せんきち

カメレオンのせんきちのレビュー・感想・評価

カメレオン(2008年製作の映画)
3.3

政府要人の拉致現場を見てしまったため仲間を惨殺された詐欺師野田五郎(藤原竜也)の復讐劇。


松田優作の『遊戯』シリーズの映画化されなかった脚本を大幅に脚色しリメイクしたもの。OPに乗れた人には至福、乗れなかった人には突っ込み所だらけの97分。自分は後者。何が凄いかって画面の空気感!どう見ても78~80年製作の映画にしか見えない。カーアクションのシーンに『探偵物語』『大激闘マッドポリス』のフィルムを挿入しても全く違和感はないはずだ。寧ろ、携帯電話やPCが出てくるのに物凄い違和感を覚えるくらい。『三丁目の夕日』みたくCGを使わなくてもノスタルジーは表現できるのだなあと実感。

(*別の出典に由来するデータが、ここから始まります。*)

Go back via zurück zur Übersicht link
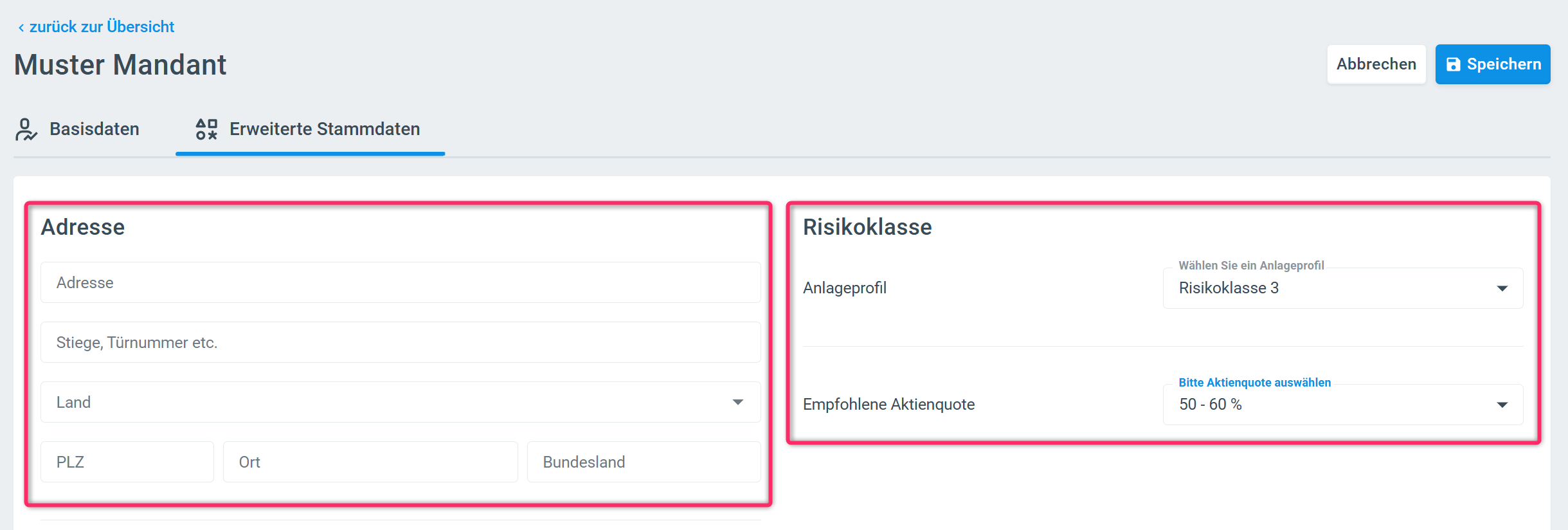1568x530 pixels. click(102, 27)
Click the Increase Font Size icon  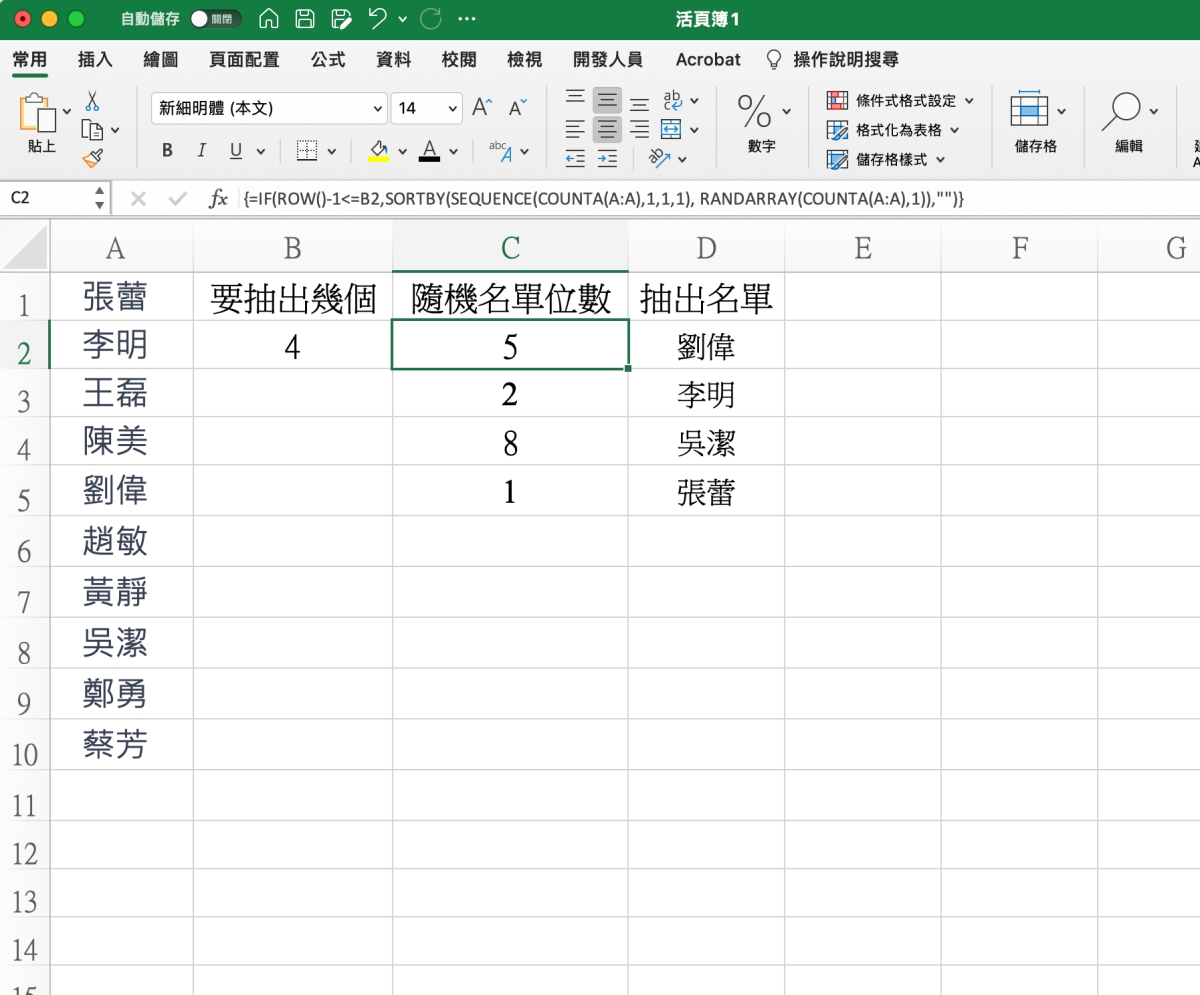tap(482, 108)
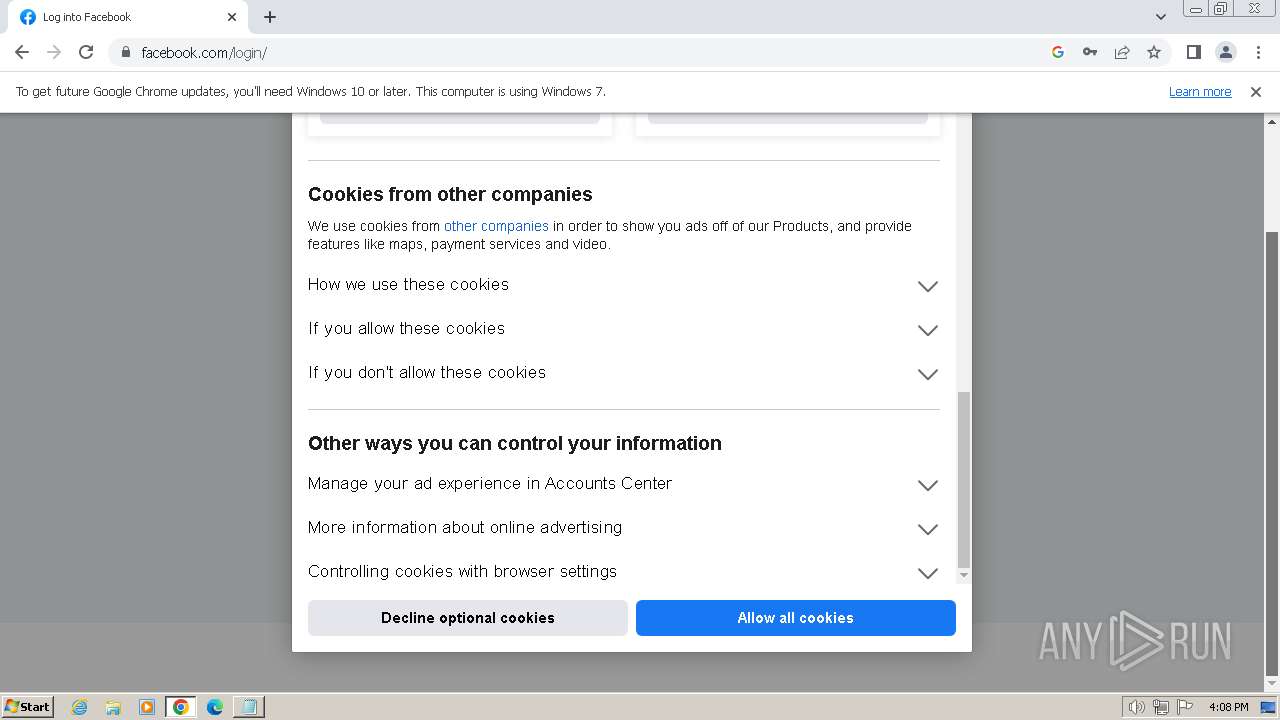Open a new browser tab
This screenshot has width=1280, height=720.
[270, 17]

70年代後半、松田優作に憧れた青年達の“かっこよかったもの”を全く加工せず再現したらこうなるのだろう。製作:黒沢満、脚本:丸山昇一の東映セントラル(現:セントラルアーツ)魂を感じる。監督の坂本順治も“古臭い”ことを百も承知で演出しているはずだ。最早、ハードボイルドアクションなんてジャンルは時代劇のような様式美の世界なのだろう。惜しいのは主役の藤原竜也の線が細すぎることだ。どう見たって菅田俊に藤原竜也が勝てる訳ないでしょ。当たり前の話だが、東映セントラルの世界を成立させたのは松田優作の肉体だったのだ。藤原竜也物凄く頑張ってたけどね。

東映セントラル直撃の30~40代男性は必見だが、寧ろ20代の感想を聞いてみたい。どう見えるんだろ?

確かにこの映画は古い。しかし「止まった時計は日に二度正しい時刻を示す」という言葉がある。セントラルアーツは止まった時計だ。いつか必ず正しい時を示す日が来るはずだ。